_Fragment tekstu_
———

Już dziś, 15 najlepszych zawodników na świecie stanie na starcie pierwszego w sezonie turnieju Grand Prix. Jak wiadomo, zawody otwierające rywalizację w cyklu indywidualnych mistrzostw świata będą dla nas, Polaków wyjątkowe. Bez wątpienia bowiem GP na PGE Narodowym, w krótkim czasie urosło do rangi legendarnego wydarzenia.
W porównaniu z rywalizacją w ubiegłego sezonu, wydaje się, że układ sił w żużlowym peletonie nieco się zmienił. Przede wszystkim, głównym faworytem do odniesienia triumfu na sztucznym torze w Warszawie został Fredrik Lindgren, który na początku sezonu zasłużył na swój ulubiony przydomek – Fast Freddie. Jednocześnie mistrz świata 2017 Jason Doyle ma bez wątpienia problemy z odnalezieniem szybkości z poprzednich lat. Sprawdźmy jednak jak każdy z uczestników GP Polski spisywał się w pierwszym miesiącu żużlowej rywalizacji.
Jason Doyle
Jak już wspomniałem, aktualny mistrz globu jest póki co cieniem samego siebie. Świadczy o tym choćby jego średnia z PGE Ekstraligi, wynosząca obecnie zaledwie 1,550. Póki co, w najlepszej lidze świata, od Australijczyka lepsi są m.in. Jacob Thorssell, Brady Kurtz czy Daniel Kaczmarek. Wydaje się, że obecnie Doyle czuje się dobrze jedynie w lidze brytyjskiej, gdzie jednak o punkty jest mu znacznie łatwiej.
Patryk Dudek
Dla vice-mistrza świata, drugi sezon w cyklu Speedway Grand Prix z pewnością będzie trudniejszy. Wszystko przez ogromną presję, jaka spłynęła na niego ze względu na sukces osiągnięty w sezonie 2017. Obecnie, od popularnego „Duzersa” wymaga się wiele zarówno na arenie międzynarodowej, jak i w rodzimej lidze, gdzie wręcz musi on być liderem ekipy Falubazu Zielona Góra. Póki co, Dudek wywiązuje się ze swojego zadania, wykręcając średnią 2,269. Prawdziwy test przyjdzie jednak dopiero w sobotę.
Polacy wiążą z Dudkiem spore nadzieje, choć on sam studzi gorące głowy. Więcej zdjęć z treningu TUTAJ.

———

_Podane informacje_
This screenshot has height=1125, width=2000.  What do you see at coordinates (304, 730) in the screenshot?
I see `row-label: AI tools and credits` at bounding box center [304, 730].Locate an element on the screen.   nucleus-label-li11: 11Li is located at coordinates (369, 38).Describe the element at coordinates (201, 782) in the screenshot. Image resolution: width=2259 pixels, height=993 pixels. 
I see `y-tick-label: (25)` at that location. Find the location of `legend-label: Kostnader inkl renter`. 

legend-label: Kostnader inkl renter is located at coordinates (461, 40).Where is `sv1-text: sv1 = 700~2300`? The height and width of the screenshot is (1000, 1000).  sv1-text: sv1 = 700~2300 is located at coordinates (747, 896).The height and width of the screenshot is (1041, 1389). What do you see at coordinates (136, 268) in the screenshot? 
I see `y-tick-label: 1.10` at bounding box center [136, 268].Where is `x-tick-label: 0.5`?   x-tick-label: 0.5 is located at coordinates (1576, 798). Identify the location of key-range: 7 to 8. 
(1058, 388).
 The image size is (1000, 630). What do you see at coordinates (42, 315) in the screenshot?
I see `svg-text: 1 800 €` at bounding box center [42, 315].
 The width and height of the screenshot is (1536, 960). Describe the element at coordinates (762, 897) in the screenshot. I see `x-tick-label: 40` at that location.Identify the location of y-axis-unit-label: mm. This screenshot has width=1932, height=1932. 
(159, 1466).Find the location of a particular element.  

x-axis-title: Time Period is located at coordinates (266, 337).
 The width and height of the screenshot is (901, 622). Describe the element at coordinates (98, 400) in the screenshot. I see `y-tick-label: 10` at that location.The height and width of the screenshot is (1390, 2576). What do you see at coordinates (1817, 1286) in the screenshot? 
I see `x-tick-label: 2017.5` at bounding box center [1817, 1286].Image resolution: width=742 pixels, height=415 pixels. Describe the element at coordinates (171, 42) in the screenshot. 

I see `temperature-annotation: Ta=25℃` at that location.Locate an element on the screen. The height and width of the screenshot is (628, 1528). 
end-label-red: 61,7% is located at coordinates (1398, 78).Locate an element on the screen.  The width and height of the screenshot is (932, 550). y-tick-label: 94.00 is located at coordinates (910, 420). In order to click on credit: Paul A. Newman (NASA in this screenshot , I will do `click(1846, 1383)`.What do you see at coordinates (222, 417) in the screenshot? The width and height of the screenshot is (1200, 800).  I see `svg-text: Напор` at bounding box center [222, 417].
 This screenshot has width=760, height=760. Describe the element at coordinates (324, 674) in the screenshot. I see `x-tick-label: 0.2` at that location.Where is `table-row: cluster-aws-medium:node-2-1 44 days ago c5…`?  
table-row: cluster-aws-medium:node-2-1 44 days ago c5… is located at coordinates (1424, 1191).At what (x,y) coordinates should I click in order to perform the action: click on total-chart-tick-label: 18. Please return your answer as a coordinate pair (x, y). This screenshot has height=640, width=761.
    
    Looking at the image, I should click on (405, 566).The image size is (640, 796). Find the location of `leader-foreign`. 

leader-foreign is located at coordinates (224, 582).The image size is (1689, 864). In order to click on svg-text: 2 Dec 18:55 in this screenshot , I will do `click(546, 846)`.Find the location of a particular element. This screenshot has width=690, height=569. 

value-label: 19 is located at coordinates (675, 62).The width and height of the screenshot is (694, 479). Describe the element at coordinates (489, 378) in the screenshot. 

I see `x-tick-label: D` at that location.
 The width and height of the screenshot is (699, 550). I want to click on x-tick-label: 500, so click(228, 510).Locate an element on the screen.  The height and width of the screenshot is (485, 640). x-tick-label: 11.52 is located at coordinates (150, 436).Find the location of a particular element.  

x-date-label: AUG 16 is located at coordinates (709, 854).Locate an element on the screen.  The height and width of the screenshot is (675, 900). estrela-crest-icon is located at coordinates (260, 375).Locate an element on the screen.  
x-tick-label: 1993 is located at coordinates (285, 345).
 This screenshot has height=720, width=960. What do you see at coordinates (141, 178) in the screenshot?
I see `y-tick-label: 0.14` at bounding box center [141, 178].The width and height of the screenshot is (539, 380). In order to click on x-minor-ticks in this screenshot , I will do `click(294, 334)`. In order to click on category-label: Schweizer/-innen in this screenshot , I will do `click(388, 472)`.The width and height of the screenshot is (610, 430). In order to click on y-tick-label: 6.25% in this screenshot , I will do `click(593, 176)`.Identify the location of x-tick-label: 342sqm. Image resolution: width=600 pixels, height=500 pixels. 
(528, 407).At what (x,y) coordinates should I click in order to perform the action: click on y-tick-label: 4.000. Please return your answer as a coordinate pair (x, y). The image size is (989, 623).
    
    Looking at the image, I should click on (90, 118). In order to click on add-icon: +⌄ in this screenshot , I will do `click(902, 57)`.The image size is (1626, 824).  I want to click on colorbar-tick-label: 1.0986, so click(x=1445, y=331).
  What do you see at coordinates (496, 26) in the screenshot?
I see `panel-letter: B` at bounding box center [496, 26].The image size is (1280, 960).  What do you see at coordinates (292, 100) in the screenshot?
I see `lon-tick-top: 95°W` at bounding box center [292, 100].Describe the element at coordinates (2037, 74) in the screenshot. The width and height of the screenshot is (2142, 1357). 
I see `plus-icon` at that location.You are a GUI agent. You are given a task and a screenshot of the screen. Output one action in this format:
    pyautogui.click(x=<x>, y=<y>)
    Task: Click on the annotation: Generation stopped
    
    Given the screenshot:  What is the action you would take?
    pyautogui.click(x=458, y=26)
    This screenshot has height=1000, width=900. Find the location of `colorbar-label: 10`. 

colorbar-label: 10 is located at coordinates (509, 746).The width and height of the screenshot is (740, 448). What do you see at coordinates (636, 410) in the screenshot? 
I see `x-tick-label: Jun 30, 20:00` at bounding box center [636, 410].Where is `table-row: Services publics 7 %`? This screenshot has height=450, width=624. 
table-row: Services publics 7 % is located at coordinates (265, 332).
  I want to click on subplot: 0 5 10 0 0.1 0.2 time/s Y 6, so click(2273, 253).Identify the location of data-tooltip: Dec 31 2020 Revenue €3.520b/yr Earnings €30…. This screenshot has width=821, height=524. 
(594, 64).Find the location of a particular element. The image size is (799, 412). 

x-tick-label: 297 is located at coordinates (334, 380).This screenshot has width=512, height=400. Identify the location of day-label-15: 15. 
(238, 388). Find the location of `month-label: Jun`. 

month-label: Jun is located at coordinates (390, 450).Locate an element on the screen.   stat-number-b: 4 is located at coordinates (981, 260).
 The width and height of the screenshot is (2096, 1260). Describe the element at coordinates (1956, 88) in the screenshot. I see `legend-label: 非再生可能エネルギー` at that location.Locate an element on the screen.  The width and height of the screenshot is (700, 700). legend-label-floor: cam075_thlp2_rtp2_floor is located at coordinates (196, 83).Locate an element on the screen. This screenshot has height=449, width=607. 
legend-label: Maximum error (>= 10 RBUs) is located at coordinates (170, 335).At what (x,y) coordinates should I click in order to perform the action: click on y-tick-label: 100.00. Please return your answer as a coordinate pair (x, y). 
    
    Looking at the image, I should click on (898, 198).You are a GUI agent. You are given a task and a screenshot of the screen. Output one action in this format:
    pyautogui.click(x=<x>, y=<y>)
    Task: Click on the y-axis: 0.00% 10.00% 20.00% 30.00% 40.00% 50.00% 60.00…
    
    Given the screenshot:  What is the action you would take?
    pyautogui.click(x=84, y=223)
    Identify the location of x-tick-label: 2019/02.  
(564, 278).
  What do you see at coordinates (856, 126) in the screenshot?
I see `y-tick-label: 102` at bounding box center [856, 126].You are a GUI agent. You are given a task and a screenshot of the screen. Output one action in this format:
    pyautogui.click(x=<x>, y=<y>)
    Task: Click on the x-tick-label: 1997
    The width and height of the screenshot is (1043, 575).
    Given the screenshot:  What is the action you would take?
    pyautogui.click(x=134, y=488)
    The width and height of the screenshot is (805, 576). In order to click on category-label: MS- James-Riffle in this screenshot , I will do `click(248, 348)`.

———

_Wymagane działanie A_
Przedstaw w formie krótkiej listy akapit fragmentu tekstu zaczynający się od słów „Dla vice-mistrza świata”, zachowując jego główne fakty.
_Wymagane działanie B_
Oceń, czy poniższe stwierdzenia zgadzają się z fragmentem tekstu: (i) średnia Jasona Doyle'a w PGE Ekstralidze wynosi obecnie 1,550; (ii) głównym faworytem do triumfu w Warszawie jest Jason Doyle; (iii) na starcie turnieju stanie 15 zawodników. Przy każdym odpowiedz „tak” lub „nie” i przytocz rozstrzygające słowa tekstu.
_Wymagane działanie C_
Powtórz dosłownie część fragmentu tekstu od słów „W porównaniu z” aż do słów „miesiącu żużlowej rywalizacji.” włącznie.
Wykaz nie odgrywa tu żadnej roli.

_Odpowiedź do zadania A_
- Drugi sezon w cyklu Speedway Grand Prix będzie dla vice-mistrza świata trudniejszy z powodu ogromnej presji po sukcesie z sezonu 2017.
- Od Dudka, zwanego „Duzersem”, wymaga się wiele na arenie międzynarodowej i w rodzimej lidze, gdzie musi być liderem Falubazu Zielona Góra.
- Na razie wywiązuje się z zadania i ma średnią 2,269.
- Prawdziwy test przyjdzie w sobotę.

_Odpowiedź do zadania B_
(i) Tak: „Świadczy o tym choćby jego średnia z PGE Ekstraligi, wynosząca obecnie zaledwie 1,550.”
(ii) Nie: „głównym faworytem do odniesienia triumfu na sztucznym torze w Warszawie został Fredrik Lindgren”.
(iii) Tak: „15 najlepszych zawodników na świecie stanie na starcie pierwszego w sezonie turnieju Grand Prix”.

_Odpowiedź do zadania C_
W porównaniu z rywalizacją w ubiegłego sezonu, wydaje się, że układ sił w żużlowym peletonie nieco się zmienił. Przede wszystkim, głównym faworytem do odniesienia triumfu na sztucznym torze w Warszawie został Fredrik Lindgren, który na początku sezonu zasłużył na swój ulubiony przydomek – Fast Freddie. Jednocześnie mistrz świata 2017 Jason Doyle ma bez wątpienia problemy z odnalezieniem szybkości z poprzednich lat. Sprawdźmy jednak jak każdy z uczestników GP Polski spisywał się w pierwszym miesiącu żużlowej rywalizacji.